Aufgaben:
- A) Welche Tierarten leben laut dem Auszug im Moray Firth?
- B) Übersetzen Sie den Satz „Dazu schleppen Schiffe üblicherweise ein Netz von Luftdruckkanonen und Messgeräten hinter sich her.“ aus dem Auszug ins Englische.

Textauszug:

━━━━━━

Derzeit planen schottische Unternehmen, den Boden im Moray Firth an der Küste vor Inverness seismisch zu vermessen. Dazu schleppen Schiffe üblicherweise ein Netz von Luftdruckkanonen und Messgeräten hinter sich her. In regelmäßigen Abständen werden die Geräte ausgelöst, aus dem Profil der Schallreflektionen lässt sich auf mögliche Rohstoff-Lagerstätten schließen. In Großbritannien versuchen Umweltschützer die Vermessungen zu verhindern - der Moray Firth ist eines der bekanntesten Gebiete Europas, in denen Walsichtungen möglich sind. Dort leben Schweinswale, Zwergwale, Gemeine Delphine, Große Tümmler. Viele solcher Explorationen sind auch in der Arktis geplant, wo die Tiere bislang gar nicht an Lärm gewöhnt sind.

━━━━━━

Datenzeilen:
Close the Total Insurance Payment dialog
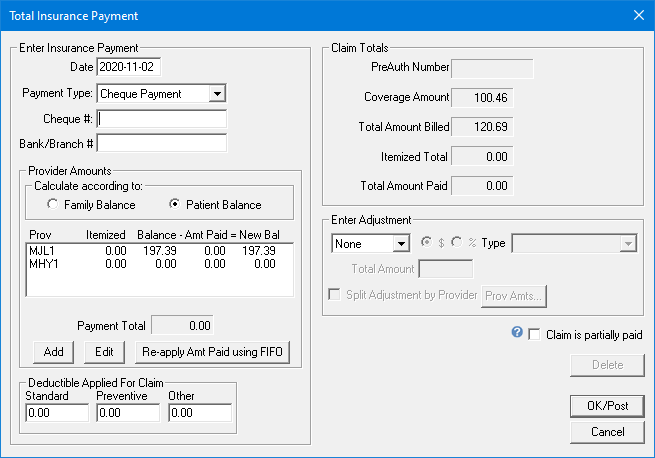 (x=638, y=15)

━━━━━━

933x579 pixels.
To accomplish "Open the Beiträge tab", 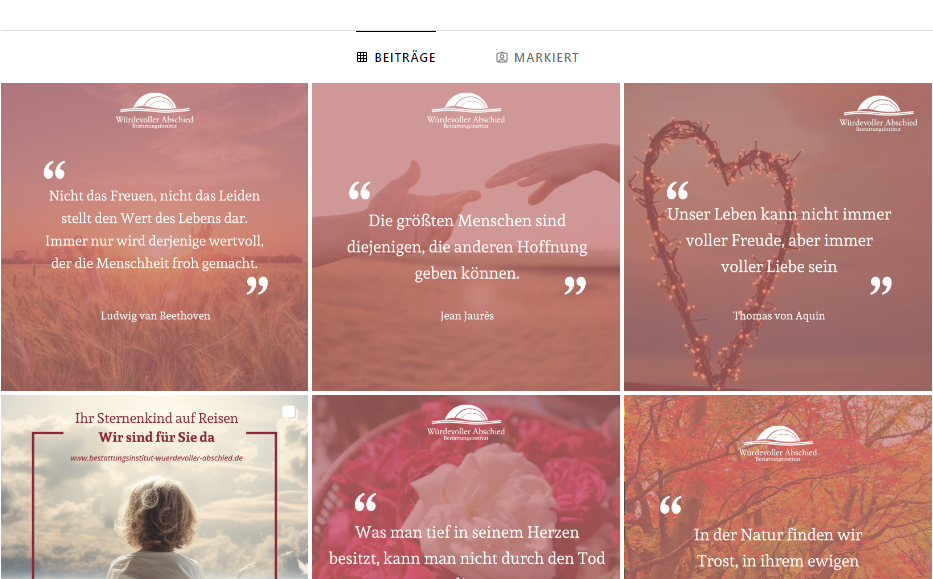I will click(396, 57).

━━━━━━

Lösungen:
- A) Schweinswale, Zwergwale, Gemeine Delphine und Große Tümmler.

- B) To do this, ships usually tow a network of air guns and measuring instruments behind them.